D’ailleurs n’avons-nous pas, dans les évangiles, un écho de cette éducation religieuse de Jésus ? Au quatrième chapitre de saint Luc on lit « qu’il vint à Nazareth, où il avait été élevé, entra dans la synagogue et se leva pour faire la lecture. On lui présenta le livre du prophète Isaïe et, déroulant le livre, il trouva le passage où il est écrit : « L’Esprit du Seigneur est sur moi parce qu’il m’a consacré par l’onction... » Il replia le livre, le rendit au servant... Tous dans la synagogue avaient les yeux fixés sur lui. Alors il se mit à leur dire : « Aujourd’hui s’accomplit à vos oreilles ce passage de l’Écriture » (Lc 4,16-21). De qui est-il question dans le texte d’Isaïe ? De celui qui est en train de parler : « C’est aujourd’hui que s’accomplit à vos oreilles ce passage de l’Écriture ». A travers cette déclaration calme et assurée, on perçoit la méditation de Jésus, tout au long de son enfance et de sa jeunesse, dans sa ville de Nazareth, sur ces mêmes Écritures qu’il explique aujourd’hui et qui avaient formé sa conscience réfléchie, son langage humain de Messie et Fils de Dieu.
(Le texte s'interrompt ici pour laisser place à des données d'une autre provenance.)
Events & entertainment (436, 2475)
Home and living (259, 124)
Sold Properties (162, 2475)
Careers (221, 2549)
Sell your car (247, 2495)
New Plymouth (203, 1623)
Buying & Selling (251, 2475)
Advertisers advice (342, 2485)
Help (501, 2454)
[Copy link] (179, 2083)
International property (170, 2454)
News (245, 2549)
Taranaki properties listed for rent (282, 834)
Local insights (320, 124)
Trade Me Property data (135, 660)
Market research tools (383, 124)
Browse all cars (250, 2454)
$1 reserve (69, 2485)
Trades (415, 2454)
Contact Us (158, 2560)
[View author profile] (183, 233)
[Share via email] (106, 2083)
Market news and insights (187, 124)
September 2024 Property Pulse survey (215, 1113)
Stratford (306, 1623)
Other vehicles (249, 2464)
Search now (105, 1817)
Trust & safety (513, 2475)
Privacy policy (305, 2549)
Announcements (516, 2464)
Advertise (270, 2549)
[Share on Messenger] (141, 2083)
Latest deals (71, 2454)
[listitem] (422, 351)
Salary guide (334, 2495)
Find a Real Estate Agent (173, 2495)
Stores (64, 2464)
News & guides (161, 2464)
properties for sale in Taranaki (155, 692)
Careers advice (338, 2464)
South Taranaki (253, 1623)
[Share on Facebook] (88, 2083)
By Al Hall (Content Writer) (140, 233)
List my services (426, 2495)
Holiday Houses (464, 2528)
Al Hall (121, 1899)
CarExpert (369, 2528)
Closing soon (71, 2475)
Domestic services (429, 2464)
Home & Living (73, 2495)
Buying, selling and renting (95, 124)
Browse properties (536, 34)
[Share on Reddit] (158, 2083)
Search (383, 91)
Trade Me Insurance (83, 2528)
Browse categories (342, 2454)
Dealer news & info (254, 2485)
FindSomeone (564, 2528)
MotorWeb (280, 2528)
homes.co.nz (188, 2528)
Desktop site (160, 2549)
Les Écritures parlaient du messie qui doit venir, de l’élu de Dieu, du serviteur souffrant : c’était lui, le Fils.

« Je fais toujours la volonté de mon Père »

Dans le silence de sa prière, Jésus, Fils de Dieu, vivait la splendeur de sa filiation divine : splendeur abîmée dans l’humilité aimante d’un oui sans réserve et dans la ferveur d’une adhésion totale « au Père qui est toujours avec lui », comme il dira. Splendeur enveloppée dans la nuit d’une conscience d’homme ; mais cet homme est si absolument constitué dans la foi en Celui qui est toujours avec lui, que sa nuit est plus lumineuse que la lumière du jour. Il marche dans la lumière et il sait où il va. Il voit le Père : « le Fils ne peut faire de lui-même rien qu’il ne voie faire au Père » (Jn 5,19).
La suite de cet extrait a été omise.